I believe that there really isn’t too much we can be certain about in this world, but one thing that I think is definitely certain (especially from my own personal experience) is that you can move too quickly towards something and completely miss it by burning yourself out. That is why you can’t let your insecurities push you too hard towards that “something” and miss the gifts that you should be receiving along the way. That is exactly why I’m grateful for my experience with May (in spite of how humbling it was) and for being challenged by Caleb…and even more so for the people in my life that have loved, supported, and encouraged me through out this time (and my life thus far) with no judgment. It’s giving me the courage to slow down, let go, take it easy, and listen to my body. I’m especially grateful for Amy who has always encouraged me to take time to relax and rest and even once told me that “you can never move too slowly towards something” (meaning to “let go” and not try to force things to happen by sheer will power…Caleb told me that exact thing this morning, coincidentally. He also told me a story about something he heard a preacher say once when he was young that really struck him and he has never forgotten and it was, “Hurrying isn’t of the devil.
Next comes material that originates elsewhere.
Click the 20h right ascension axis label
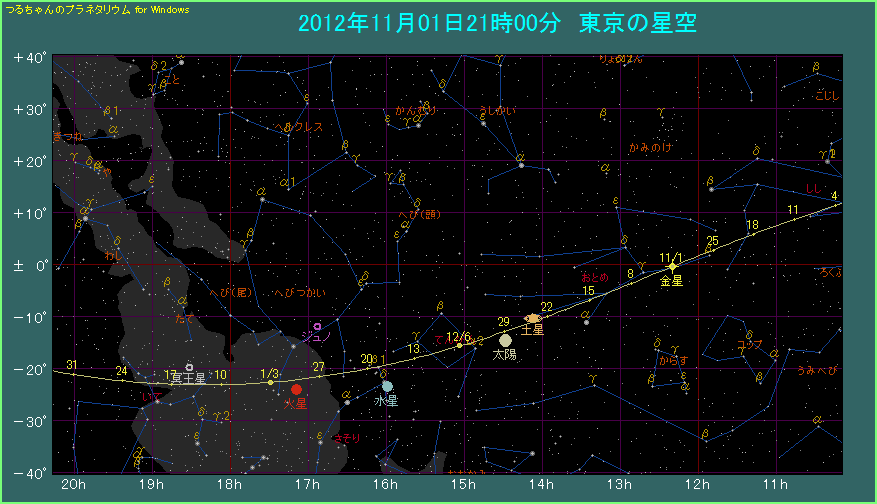coord(72,485)
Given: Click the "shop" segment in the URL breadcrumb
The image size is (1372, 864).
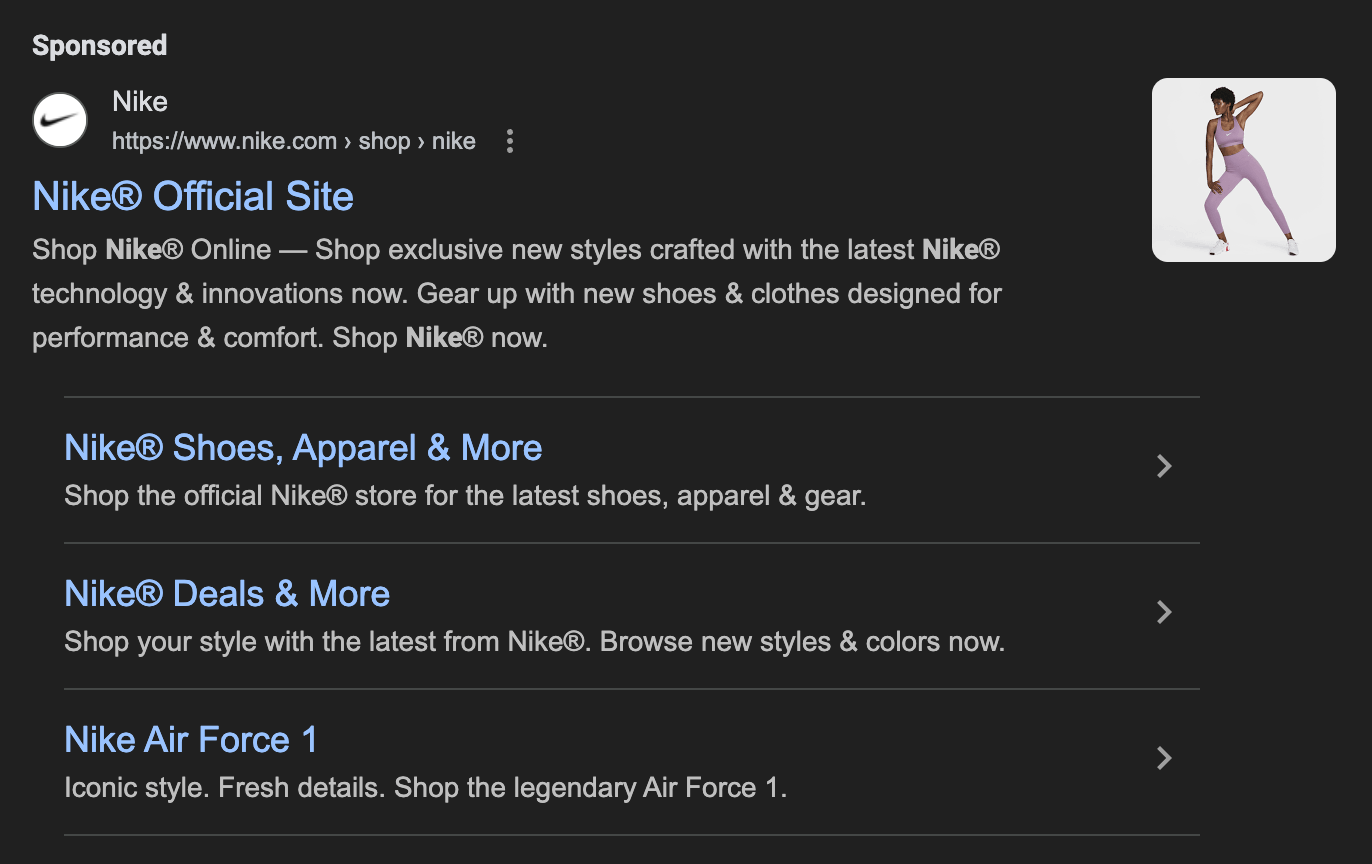Looking at the screenshot, I should 385,141.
It is the devil.”). As I see Amy struggle with her own insecurities (we all have them) during this time of extreme uncertainty (that neither of us asked for) I’m hoping that I can return the favor (of encouragement) to her as I learn to slow down and be patient with myself and this recovery process. Amy has never ever put any pressure on me to be anything but myself and I’ve always tried to do the same for her. I’m the one who is always putting the pressure on myself. She also has always loved me in spite of my whiteness (I’m saying that now both literally and figuratively).
Prayer Requests for this week:
– Alex Should be starting his second round of Chemo. Pray it continues to combat any tiny Cancer cells that might be trying to hang around still
– Continued prayer for protection from seizures
– Our friend Joe who we’ve mentioned on the blog and had a reoccurrence recently, finally had his surgery, and it went well. The bad news though is that the tumor was Stage 4. He is currently doing radiation and Chemo at the same time. Please pray for him and his wife Erica.